Do pacote fazem ainda parte novas e mais restritas regras para a obtenção de cidadania italiana: limitação do direito por descendência até duas gerações (pais ou avós nascidos em Itália); e a exigência de ligação real ao país (como por exemplo a residência prévia dos pais).

O necessário voto final parlamentar está previsto precisamente para esta sexta-feira.

Mas é o plano de pagar aos advogados – os chamados advogados da imigração, fornecidos aos imigrantes pelo Estado sob um sistema de assistência jurídica – que tem provocado uma forte indignação entre a comunidade jurídica e judicial italiana. “A disposição é incompatível com a Constituição e com os princípios mais elementares da ética jurídica”, disse o Sindicato dos Advogados de Defesa em comunicado. “O advogado não pode ser pago para obter o resultado desejado pelo Estado, mas deve ajudar o seu cliente com total liberdade e independência”, afirma o documento.
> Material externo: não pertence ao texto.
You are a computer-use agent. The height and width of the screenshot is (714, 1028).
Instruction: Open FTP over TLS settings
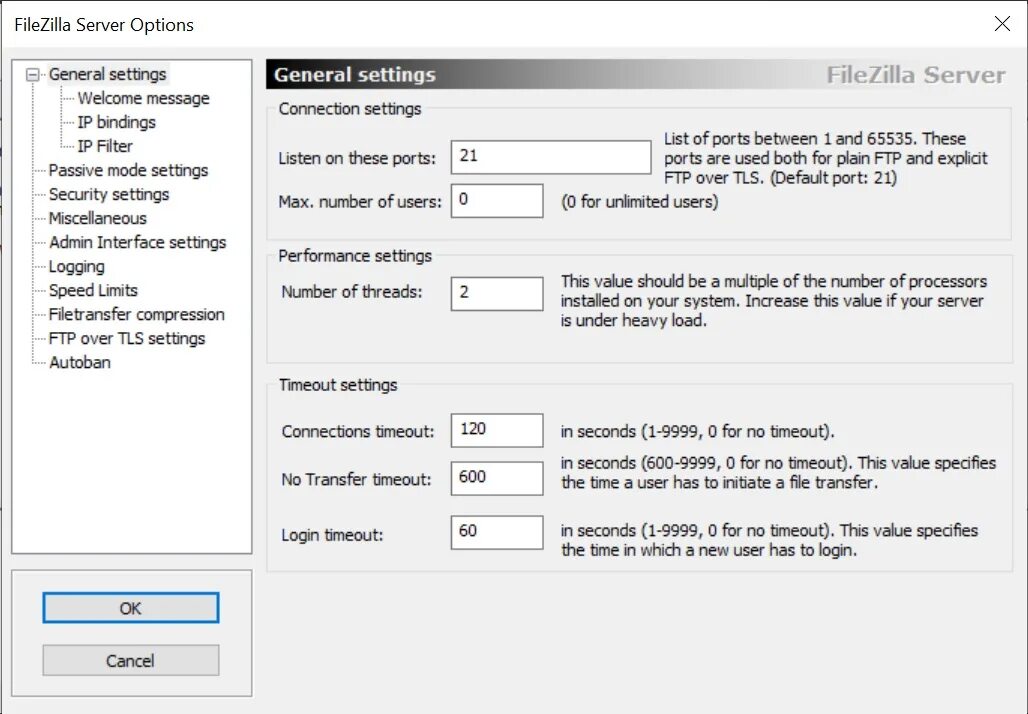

A medida “deixaria a ideia de uma disposição legal subserviente” e “transforma o defensor num instrumento das políticas de remigração do governo”.

Já a Associação de Estudos Jurídicos sobre Imigração, um grupo de advogados da imigração, considerou a proposta “perigosa” e injusta, dado que os advogados que oferecem assistência jurídica gratuita a imigrantes só seriam pagos se o repatriamento ocorrer. A associação repete as dúvidas do sindicato, alertando para a perda de independência e autonomia dos advogados – e para a total inversão do seu trabalho: ao invés de encontrar forma de ser útil a quem está a servir, o imigrante, o advogado passa a ser um instrumento contra os seus interesses.

Do seu lado, a Associação Nacional de Magistrados afirmou que pagar a um advogado para alcançar um resultado pré-determinado “colocaria em risco a eficácia da proteção judicial” para solicitantes de asilo e outros envolvidos em casos complexos de imigração.

Mas o governo de Meloni pensou nisso e criou, ou pretende criar, uma disposição que faz parte do mesmo decreto e que tem por função dificultar o acesso dos imigrantes a esta assistência jurídica gratuita – o que a comunidade jurídica considera também provavelmente ilegal.

A controversa proposta de lei surge poucas semanas depois de os italianos terem rejeitado em referendo as emendas constitucionais avançadas pelo governo para a reforma do sistema judiciário. Os seus opositores identificaram na proposta de Meloni a vontade de intervenção política no poder judiciário e os italianos foram sensíveis a essas críticas.

O caso em torno das novas disposições relativas à imigração volta a deixar claro o ambiente de ‘guerra’ institucional entre o governo transalpino e o poder judicial – que pode, segundo os críticos, impedir que a primeira-ministra cumpra a sua mais importante medida, bem exposta na campanha eleitoral anterior à sua vitória: conter o fluxo de imigrantes irregulares.